Last week I finished Riddley Walker by Russell Hoban, which might get its own post if I’m not too lazy. I found the book difficult for a couple of reasons: it uses phonetic spelling and I always struggle with variant spelling; and I’m not sure I understood all the riddles that were encompassed within that spelling and the traditional tales that were recounted.
Anyway, I do know that I want to read something entirely different next, which should be easy because I’ve never read anything that is like Riddley Walker. I just can’t make my mind up. I think this is partly down to book guilt. I bought three books last Saturday and then read them all over the remainder of the weekend, in an orgy of book gluttony of which I enjoyed every page. So now I ought to read something off my paltry TBR pile, but nothing takes my fancy.
Then, too, I’m trying to stop using Amazon in favour of local book shops. Let’s face it, I must spend about a grand a year on books, and Amazon don’t need my money when they’re getting everyone else’s. For a small business owner, though, a thousand quid can be a lot of money. And in fact, it’ll probably be more than that, because not using Amazon means I’m paying full price for my books. I don’t begrudge it, but it does make booksluttery an expensive habit. All of which means I should not nip into Woodstock and buy that biography of Wilkie Collins that Peter Ackroyd just wrote, because it’s 12 quid at least for a slim hardback I could read by lunchtime. (Authors! Write longer books!)
I don’t want total fluff, I want to put some effort in, but not loads. And I want good writing and a bit of humour, and romance and adventure. I know this mood of old, though. It’s the one in which I eventually go to the bookshop, sigh heavily at the presence of Other People, pick disconsolately through the display books, browse moodily through the shelves and feel increasingly disgruntled that The Perfect Book hasn’t been handed to me on a silver salver, with a cupcake and cup of tea and without the outrage of me having to find it for myself. Then I come home and force myself to read something from the shelves. Ten minutes later, I’m quite happy with it.
So I could negate this theoretical and fruitless book buying expedition by simply picking up with the Sword of Honour trilogy, because I am neglecting poor Guy Crouchback. Hmmm.

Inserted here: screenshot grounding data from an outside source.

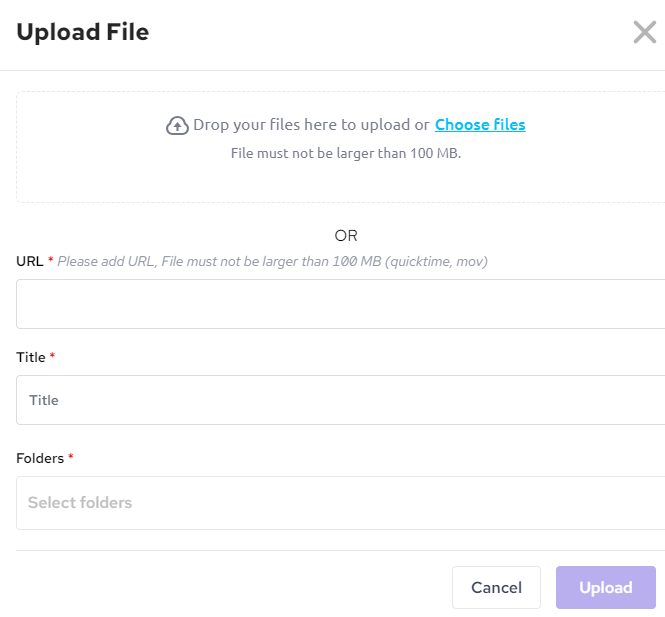Click the OR separator text
This screenshot has height=617, width=665.
tap(346, 236)
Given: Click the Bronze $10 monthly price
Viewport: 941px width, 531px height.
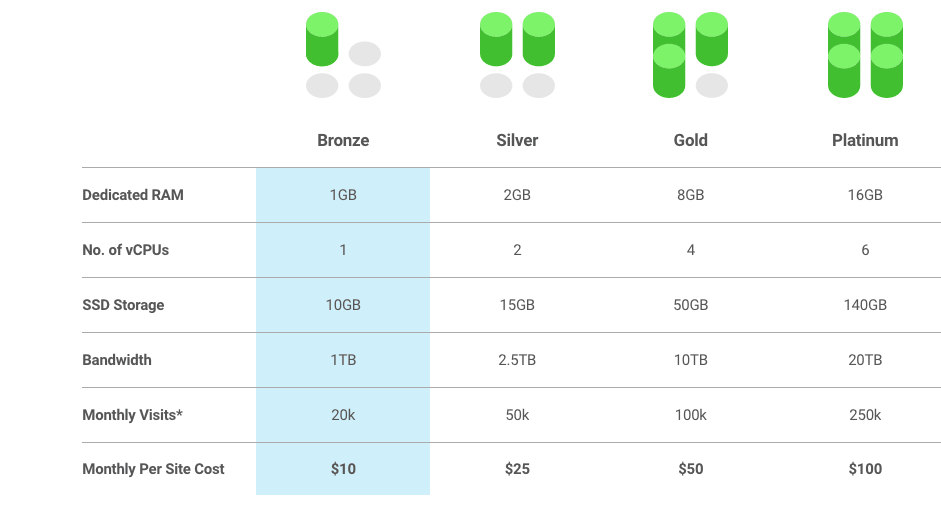Looking at the screenshot, I should tap(343, 469).
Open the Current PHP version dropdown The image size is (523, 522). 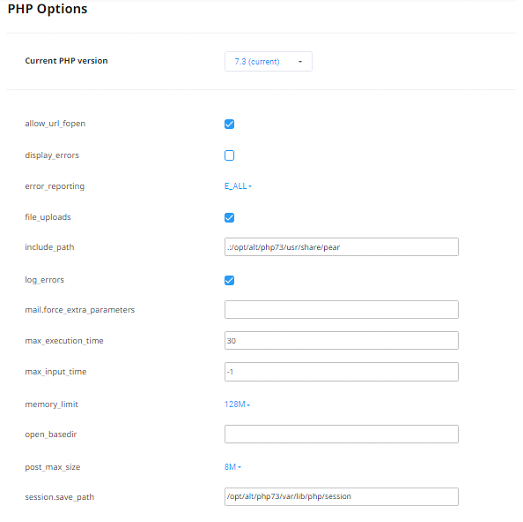pos(269,61)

But first, hot cross buns! Which require a ton of patience, I can tell you. I made the dough yesterday and it’s been sitting in the fridge overnight. Then it had to get back up to room temperature; I just made the buns themselves and now they have to prove for 45 minutes, then there’s a glaze, the cross and finally they go in the oven. Well, maybe with a couple of warm-from-the-oven hot cross buns and another pot of tea, this Sunday procrastination will fade.